ABOUT THIS EXERCISE = Render the entries as a JSON list of strings, one string per line, starting with the first line and going on through the line that contains "This screenshot has". Leave out any blank lines.

DATA LISTING =
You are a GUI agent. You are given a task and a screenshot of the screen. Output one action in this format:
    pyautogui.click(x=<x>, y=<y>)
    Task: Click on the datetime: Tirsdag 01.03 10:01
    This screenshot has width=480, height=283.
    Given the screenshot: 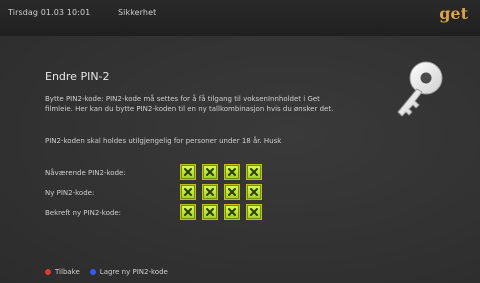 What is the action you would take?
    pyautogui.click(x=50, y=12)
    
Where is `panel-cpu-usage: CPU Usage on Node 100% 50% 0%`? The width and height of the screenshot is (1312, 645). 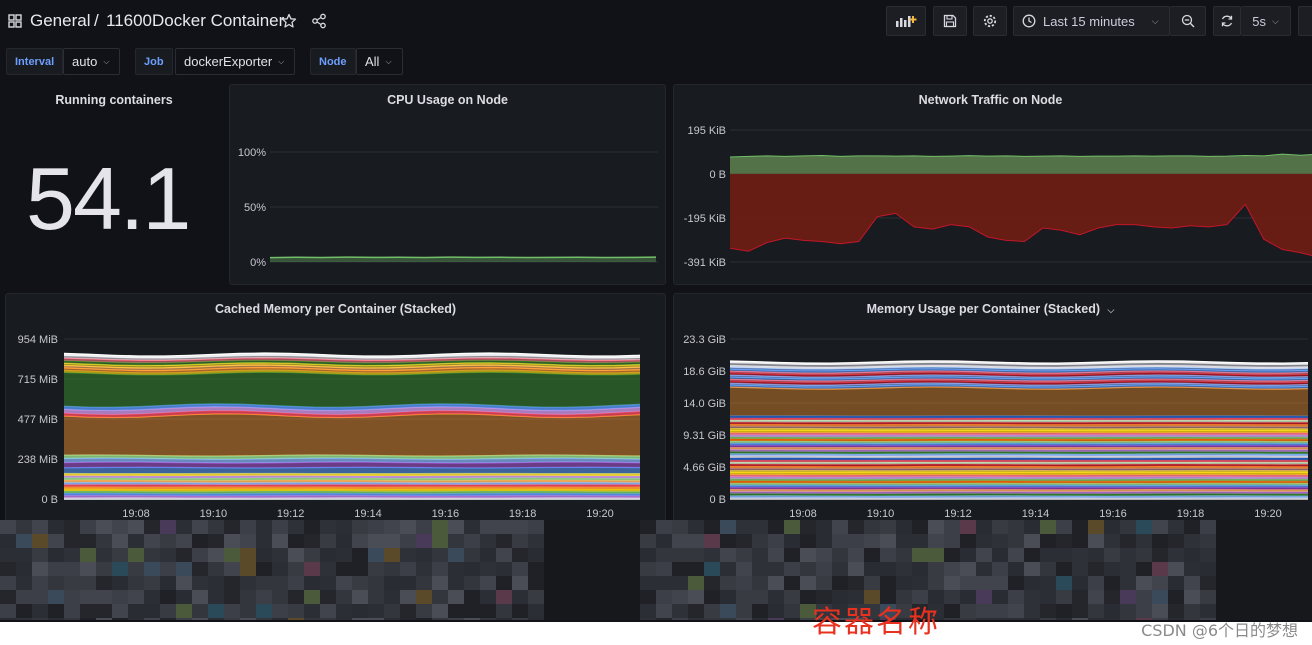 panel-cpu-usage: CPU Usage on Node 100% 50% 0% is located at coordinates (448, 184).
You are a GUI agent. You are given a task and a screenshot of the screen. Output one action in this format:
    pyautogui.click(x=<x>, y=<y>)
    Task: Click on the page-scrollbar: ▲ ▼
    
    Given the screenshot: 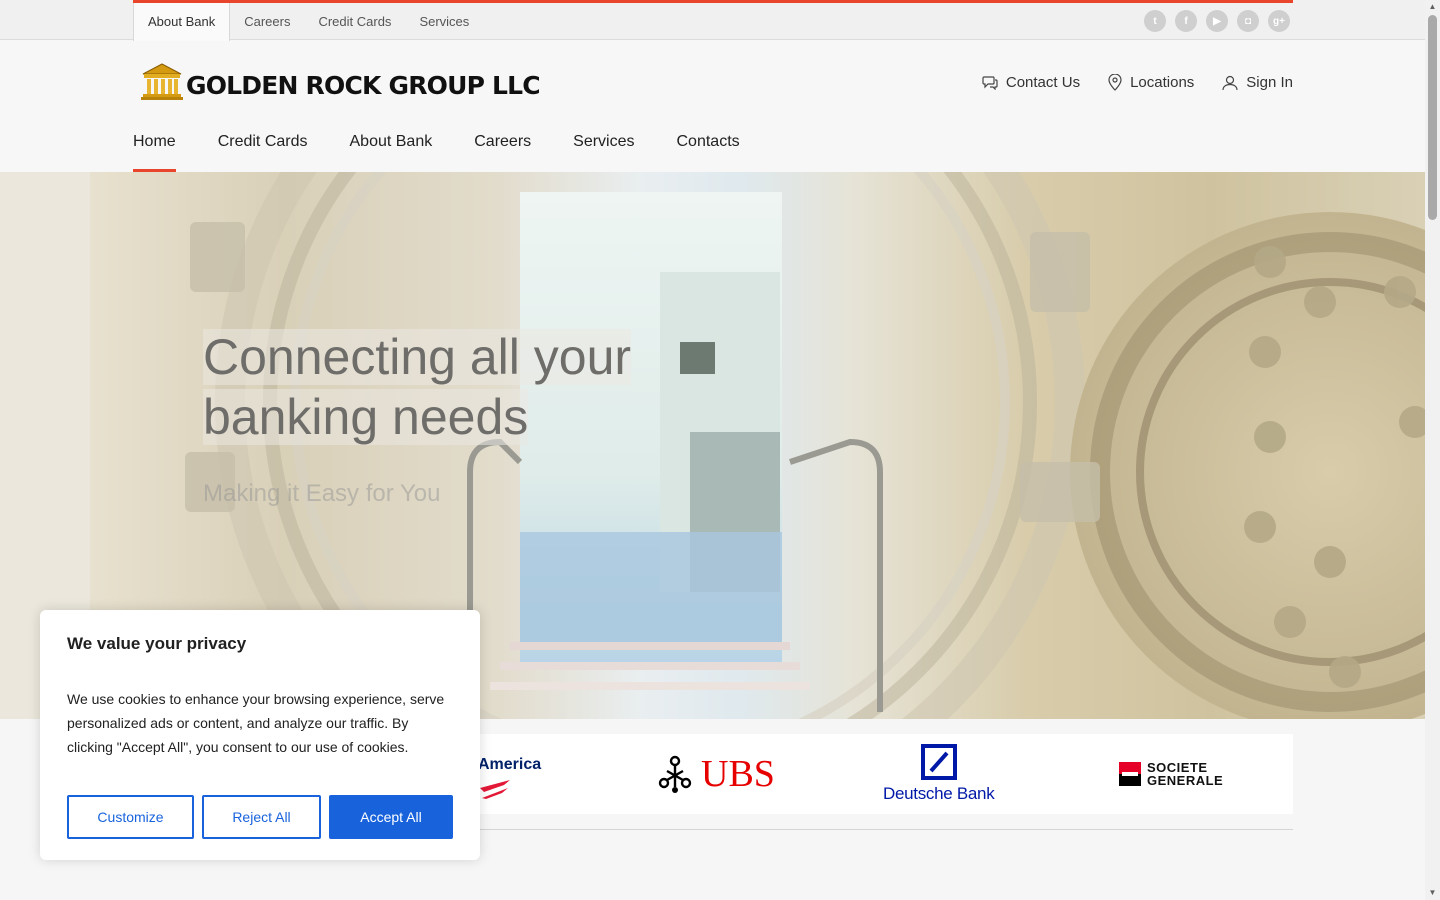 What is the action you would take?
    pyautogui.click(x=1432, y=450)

RESULT OF THIS EXERCISE =
[
  "You are a GUI agent. You are given a task and a screenshot of the screen. Output one action in this format:",
  "    pyautogui.click(x=<x>, y=<y>)",
  "    Task: Click on the datetime: Tirsdag 01.03 10:01",
  "    This screenshot has width=480, height=283."
]